▶ [Task prompt]:
Put the items, from the start of the list through the line containing "Action: 1009,172", into a two-column CSV with the headers text and answer, one row per item. Enclose each field in quotation marks and replace any line breaks within a field with spaces.
++++++++++
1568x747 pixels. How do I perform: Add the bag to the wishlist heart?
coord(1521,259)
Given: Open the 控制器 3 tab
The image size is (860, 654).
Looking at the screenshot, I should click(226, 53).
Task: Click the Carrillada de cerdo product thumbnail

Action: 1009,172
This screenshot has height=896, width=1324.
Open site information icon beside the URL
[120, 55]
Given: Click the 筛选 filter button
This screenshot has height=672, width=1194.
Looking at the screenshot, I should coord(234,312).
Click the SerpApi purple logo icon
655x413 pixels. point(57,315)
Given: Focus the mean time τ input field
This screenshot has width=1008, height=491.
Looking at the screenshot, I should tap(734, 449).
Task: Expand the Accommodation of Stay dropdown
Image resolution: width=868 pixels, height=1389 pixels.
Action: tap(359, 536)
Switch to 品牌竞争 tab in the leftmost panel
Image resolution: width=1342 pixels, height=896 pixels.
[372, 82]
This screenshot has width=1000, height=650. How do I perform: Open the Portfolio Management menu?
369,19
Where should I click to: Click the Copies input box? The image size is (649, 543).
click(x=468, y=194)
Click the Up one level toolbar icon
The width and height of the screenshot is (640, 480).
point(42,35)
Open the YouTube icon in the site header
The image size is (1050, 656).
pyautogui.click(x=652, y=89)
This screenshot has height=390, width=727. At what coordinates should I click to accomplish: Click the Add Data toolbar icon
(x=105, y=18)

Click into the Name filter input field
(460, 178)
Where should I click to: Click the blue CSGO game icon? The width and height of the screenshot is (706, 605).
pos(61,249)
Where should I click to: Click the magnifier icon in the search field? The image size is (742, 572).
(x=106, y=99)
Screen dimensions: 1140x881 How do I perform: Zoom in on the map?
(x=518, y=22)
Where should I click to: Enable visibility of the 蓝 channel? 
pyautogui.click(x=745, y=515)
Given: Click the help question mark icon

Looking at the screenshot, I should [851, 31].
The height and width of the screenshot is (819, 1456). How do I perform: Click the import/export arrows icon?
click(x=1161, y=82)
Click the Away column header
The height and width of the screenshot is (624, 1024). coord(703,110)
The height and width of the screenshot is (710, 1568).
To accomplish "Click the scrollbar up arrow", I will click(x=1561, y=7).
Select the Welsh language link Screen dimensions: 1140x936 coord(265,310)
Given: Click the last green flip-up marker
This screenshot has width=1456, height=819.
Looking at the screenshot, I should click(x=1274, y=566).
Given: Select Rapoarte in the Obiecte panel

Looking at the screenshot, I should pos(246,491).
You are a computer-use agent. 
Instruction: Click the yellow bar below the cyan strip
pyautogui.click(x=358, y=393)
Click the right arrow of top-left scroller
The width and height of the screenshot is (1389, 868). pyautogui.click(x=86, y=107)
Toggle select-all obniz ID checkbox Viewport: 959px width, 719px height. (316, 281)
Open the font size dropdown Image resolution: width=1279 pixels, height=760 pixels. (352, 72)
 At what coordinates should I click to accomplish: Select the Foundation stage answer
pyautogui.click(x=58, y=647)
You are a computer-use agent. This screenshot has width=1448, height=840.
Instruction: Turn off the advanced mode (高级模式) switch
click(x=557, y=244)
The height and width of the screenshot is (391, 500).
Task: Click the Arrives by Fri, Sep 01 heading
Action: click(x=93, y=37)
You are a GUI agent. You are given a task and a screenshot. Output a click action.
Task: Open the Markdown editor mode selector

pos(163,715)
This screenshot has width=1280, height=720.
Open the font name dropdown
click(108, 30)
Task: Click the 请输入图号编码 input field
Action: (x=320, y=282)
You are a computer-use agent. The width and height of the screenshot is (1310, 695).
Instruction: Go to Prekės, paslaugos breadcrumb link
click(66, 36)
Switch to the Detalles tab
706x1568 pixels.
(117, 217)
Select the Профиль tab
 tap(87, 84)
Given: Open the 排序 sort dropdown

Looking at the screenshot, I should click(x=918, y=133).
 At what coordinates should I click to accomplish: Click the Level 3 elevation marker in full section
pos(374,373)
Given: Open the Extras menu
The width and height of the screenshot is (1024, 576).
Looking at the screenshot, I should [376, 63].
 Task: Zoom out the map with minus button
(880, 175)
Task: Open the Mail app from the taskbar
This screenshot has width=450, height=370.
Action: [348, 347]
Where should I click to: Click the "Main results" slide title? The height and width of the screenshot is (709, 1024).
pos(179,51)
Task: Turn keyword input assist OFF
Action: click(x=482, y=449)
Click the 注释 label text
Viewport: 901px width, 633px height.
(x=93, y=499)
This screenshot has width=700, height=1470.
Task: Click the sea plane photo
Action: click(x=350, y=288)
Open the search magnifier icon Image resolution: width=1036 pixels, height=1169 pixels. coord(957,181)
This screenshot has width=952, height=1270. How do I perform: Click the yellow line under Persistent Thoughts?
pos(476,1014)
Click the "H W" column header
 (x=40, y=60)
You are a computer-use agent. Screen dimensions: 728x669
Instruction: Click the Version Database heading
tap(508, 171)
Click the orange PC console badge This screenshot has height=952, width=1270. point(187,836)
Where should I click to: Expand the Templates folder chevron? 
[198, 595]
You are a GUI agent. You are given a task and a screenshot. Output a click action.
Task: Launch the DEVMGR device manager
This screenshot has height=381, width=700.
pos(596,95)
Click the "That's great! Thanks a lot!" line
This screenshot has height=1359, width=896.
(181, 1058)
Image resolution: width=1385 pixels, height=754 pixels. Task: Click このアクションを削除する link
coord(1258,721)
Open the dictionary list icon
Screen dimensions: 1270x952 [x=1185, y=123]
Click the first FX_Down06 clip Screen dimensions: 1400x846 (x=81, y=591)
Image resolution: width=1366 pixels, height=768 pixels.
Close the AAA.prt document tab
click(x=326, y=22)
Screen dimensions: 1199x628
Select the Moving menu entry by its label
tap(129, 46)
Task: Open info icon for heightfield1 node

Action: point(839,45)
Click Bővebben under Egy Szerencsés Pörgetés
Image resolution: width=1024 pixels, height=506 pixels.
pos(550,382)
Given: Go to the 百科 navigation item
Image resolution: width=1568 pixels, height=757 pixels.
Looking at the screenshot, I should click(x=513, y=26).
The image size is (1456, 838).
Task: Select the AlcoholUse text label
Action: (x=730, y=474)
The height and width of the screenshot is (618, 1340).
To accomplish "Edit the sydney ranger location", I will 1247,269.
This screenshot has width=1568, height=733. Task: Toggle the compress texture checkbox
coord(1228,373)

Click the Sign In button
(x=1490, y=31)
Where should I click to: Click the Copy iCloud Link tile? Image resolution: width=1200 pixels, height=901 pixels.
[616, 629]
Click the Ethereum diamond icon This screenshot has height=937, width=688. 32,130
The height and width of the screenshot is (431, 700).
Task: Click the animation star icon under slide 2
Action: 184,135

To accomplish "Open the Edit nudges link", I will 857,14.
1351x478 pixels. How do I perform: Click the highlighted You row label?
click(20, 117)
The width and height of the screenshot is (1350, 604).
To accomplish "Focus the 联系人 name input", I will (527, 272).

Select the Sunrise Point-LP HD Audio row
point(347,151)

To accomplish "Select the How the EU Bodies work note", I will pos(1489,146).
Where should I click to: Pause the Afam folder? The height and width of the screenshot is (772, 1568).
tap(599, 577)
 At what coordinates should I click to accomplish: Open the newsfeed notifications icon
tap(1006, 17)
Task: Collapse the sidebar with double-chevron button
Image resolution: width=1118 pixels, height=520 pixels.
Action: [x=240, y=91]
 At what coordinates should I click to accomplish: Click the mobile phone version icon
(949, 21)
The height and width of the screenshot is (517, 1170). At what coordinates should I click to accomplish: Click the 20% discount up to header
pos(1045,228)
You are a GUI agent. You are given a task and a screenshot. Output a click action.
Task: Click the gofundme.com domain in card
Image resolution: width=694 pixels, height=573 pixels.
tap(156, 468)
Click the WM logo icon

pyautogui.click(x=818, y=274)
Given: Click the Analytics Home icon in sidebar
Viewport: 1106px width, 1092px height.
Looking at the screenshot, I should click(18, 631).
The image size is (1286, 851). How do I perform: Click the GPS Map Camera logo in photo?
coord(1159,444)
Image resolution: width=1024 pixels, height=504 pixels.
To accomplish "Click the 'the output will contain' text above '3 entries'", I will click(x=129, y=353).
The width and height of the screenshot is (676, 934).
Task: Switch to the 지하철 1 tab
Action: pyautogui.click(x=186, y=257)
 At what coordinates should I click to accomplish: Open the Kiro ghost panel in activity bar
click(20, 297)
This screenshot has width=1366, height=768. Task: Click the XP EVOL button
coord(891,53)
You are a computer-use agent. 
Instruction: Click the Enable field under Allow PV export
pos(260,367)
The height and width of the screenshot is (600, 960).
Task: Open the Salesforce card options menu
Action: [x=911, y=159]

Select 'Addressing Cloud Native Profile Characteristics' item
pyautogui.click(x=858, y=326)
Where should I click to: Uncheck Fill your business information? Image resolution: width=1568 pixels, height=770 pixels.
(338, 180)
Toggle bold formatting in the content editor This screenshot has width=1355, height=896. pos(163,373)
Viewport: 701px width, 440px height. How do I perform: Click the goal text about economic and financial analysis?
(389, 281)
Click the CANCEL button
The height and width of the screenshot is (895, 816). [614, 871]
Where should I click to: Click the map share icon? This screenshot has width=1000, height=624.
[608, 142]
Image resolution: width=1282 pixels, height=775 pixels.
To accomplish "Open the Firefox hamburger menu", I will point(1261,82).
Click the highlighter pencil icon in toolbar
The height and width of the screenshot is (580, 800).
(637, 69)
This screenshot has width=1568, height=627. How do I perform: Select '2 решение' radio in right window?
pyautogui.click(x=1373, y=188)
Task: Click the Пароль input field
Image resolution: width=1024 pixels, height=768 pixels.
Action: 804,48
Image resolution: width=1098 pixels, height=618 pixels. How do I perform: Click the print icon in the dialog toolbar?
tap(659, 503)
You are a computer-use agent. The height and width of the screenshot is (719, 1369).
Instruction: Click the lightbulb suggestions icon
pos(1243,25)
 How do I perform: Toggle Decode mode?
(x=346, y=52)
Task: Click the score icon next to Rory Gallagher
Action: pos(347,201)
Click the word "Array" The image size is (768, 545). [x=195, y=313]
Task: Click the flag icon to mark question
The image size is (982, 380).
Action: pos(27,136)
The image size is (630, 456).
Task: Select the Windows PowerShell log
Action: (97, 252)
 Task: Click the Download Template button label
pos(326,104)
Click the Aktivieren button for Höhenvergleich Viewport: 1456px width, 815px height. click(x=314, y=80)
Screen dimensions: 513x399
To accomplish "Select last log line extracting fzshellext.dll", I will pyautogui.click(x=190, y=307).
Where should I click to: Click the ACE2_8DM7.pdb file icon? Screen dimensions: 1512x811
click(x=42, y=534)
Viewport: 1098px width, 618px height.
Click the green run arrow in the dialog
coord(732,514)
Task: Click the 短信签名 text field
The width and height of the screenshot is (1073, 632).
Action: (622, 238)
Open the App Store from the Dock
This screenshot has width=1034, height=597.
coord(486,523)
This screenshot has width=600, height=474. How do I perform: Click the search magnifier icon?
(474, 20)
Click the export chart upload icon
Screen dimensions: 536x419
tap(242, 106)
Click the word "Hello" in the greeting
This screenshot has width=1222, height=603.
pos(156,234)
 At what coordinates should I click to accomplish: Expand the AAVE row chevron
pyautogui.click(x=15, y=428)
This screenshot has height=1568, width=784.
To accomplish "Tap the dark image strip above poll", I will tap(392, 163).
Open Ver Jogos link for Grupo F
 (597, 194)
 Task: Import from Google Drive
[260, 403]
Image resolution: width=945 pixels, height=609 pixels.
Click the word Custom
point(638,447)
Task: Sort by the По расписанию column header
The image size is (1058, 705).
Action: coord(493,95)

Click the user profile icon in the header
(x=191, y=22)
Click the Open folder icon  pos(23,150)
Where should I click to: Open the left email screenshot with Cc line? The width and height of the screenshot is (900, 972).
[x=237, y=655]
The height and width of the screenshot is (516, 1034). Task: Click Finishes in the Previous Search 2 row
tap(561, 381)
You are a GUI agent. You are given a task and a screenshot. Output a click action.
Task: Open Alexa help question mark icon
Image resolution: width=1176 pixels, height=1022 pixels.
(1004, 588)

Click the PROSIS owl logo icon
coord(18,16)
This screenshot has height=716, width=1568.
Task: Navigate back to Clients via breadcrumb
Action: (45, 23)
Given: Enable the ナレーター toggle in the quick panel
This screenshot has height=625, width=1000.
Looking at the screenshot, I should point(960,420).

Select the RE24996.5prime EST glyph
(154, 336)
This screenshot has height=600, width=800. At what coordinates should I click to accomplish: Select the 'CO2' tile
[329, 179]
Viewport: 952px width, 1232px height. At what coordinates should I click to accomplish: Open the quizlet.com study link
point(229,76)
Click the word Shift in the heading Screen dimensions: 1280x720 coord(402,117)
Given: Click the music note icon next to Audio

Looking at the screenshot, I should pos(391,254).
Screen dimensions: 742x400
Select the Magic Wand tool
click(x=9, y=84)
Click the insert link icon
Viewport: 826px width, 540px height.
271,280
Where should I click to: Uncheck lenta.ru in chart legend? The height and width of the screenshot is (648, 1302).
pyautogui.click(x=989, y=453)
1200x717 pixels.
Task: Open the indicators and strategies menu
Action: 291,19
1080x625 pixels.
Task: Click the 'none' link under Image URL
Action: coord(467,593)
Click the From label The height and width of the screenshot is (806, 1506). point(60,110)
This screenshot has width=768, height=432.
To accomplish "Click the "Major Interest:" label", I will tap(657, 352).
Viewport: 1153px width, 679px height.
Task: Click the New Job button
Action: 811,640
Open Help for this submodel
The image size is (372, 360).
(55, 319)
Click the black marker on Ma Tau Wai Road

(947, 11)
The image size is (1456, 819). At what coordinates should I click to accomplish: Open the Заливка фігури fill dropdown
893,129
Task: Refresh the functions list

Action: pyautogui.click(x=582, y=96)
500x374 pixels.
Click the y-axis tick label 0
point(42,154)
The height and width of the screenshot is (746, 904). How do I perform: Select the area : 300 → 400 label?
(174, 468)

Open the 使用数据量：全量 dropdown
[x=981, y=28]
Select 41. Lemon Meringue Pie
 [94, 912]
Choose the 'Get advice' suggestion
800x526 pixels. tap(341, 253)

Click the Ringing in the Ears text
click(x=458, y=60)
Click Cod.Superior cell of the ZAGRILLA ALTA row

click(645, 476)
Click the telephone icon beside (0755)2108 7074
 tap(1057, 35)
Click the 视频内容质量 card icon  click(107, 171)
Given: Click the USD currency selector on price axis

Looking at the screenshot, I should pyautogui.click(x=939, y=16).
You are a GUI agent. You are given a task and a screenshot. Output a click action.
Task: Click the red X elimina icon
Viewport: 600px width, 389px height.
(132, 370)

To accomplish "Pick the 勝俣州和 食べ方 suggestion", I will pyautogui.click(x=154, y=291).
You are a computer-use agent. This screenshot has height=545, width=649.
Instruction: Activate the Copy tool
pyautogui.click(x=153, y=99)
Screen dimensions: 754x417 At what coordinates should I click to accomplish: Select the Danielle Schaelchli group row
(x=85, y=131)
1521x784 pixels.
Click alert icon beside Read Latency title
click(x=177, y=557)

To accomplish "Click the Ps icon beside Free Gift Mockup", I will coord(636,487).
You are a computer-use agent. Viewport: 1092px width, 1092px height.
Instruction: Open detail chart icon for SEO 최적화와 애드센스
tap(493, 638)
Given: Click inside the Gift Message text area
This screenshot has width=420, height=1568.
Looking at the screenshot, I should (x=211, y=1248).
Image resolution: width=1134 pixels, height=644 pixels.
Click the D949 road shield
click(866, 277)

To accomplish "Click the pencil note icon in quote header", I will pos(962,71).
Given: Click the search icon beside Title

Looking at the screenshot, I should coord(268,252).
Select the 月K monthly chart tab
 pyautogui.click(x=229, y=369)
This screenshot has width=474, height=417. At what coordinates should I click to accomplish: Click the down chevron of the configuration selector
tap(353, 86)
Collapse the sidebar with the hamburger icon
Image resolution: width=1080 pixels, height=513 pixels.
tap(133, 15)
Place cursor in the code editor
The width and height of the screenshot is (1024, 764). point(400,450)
++++++++++
▶ [The result]:
text,answer
"1568x747 pixels. How do I perform: Add the bag to the wishlist heart?","coord(1521,259)"
"Given: Open the 控制器 3 tab The image size is (860, 654).","Looking at the screenshot, I should click(226, 53)."
"Task: Click the Carrillada de cerdo product thumbnail","Action: 1009,172"